[START OF EXTRACTED INFORMATION]
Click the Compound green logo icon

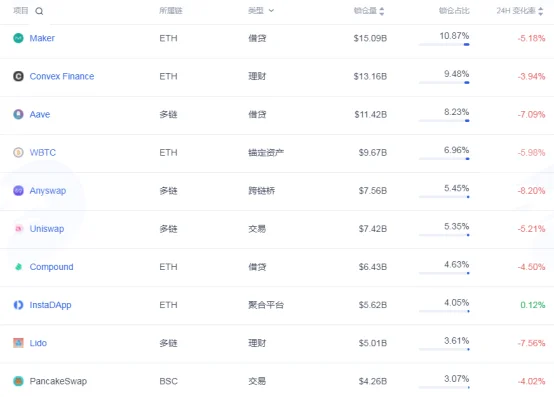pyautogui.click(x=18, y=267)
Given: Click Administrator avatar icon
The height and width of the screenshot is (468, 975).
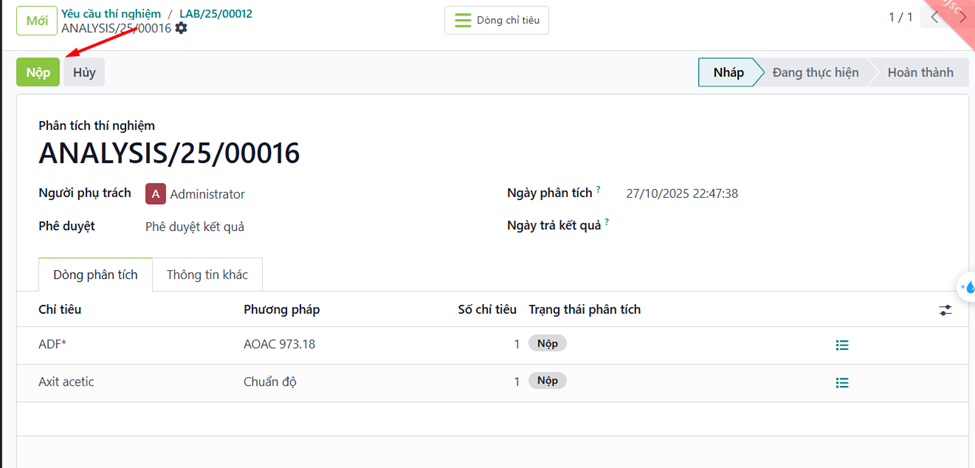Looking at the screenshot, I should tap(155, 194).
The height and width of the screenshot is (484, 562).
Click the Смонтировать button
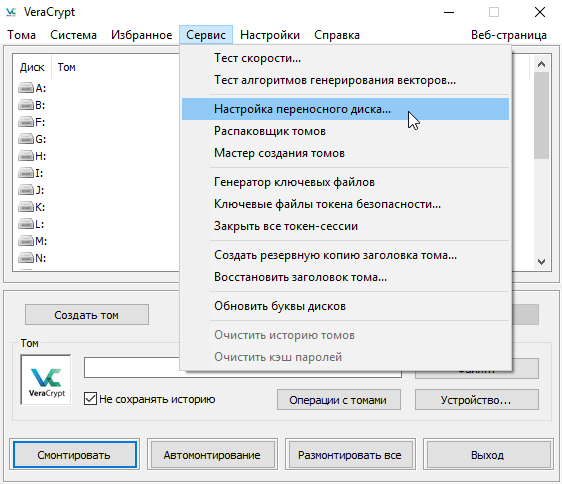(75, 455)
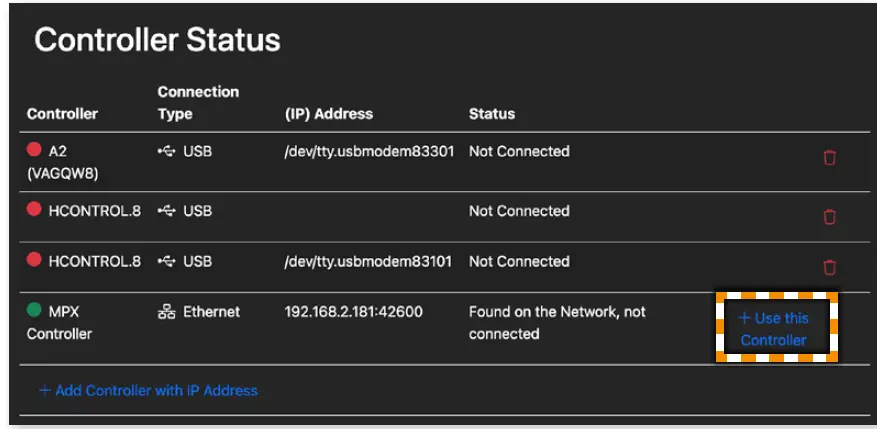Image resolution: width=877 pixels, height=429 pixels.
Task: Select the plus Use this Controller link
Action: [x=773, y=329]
[END OF EXTRACTED INFORMATION]
[START OF EXTRACTED INFORMATION]
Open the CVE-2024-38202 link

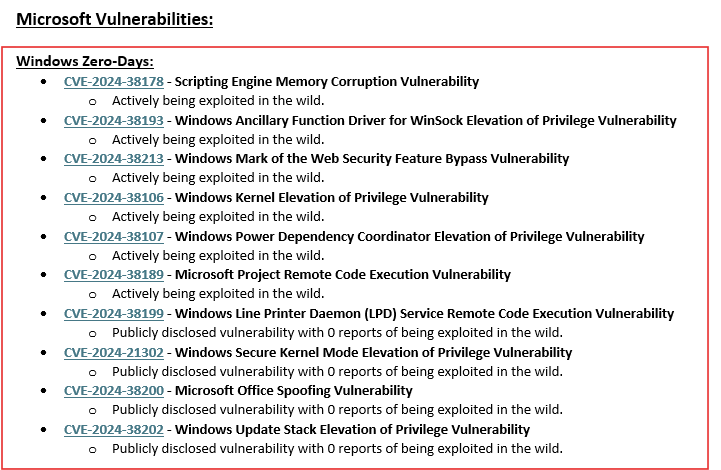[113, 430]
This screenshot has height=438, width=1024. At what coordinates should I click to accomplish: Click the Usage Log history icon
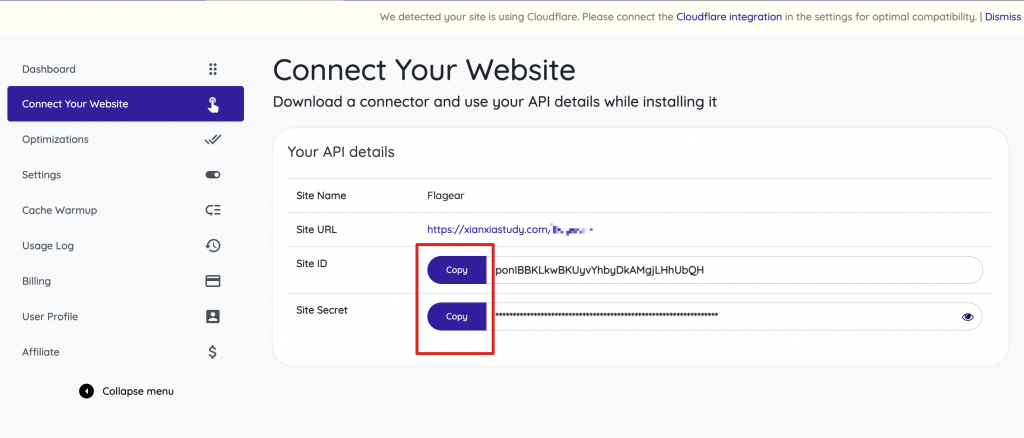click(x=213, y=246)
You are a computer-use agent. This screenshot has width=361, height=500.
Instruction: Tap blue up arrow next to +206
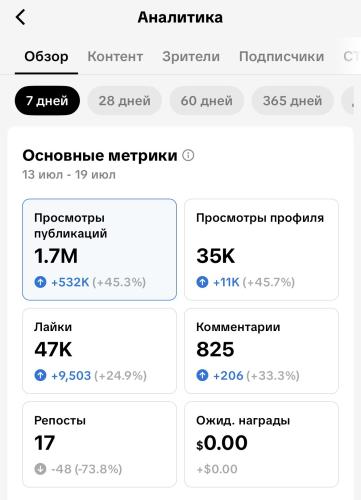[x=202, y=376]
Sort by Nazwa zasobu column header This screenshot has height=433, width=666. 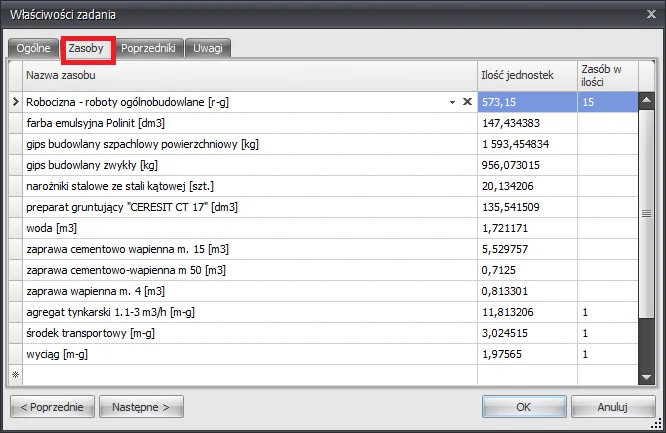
[END OF EXTRACTED INFORMATION]
#### PROBLEM TO SOLVE
Print the records from the line that has "Click the Compound green logo icon" through the line that has "Action: [x=773, y=329]", and leave out the pictures.

#### EXERCISE RESULT
Click the Compound green logo icon

pyautogui.click(x=18, y=267)
Given: Click Administrator avatar icon
The height and width of the screenshot is (468, 975).
Looking at the screenshot, I should tap(155, 194).
The height and width of the screenshot is (484, 562).
Click the Смонтировать button
(75, 455)
Image resolution: width=877 pixels, height=429 pixels.
Task: Select the plus Use this Controller link
Action: [x=773, y=329]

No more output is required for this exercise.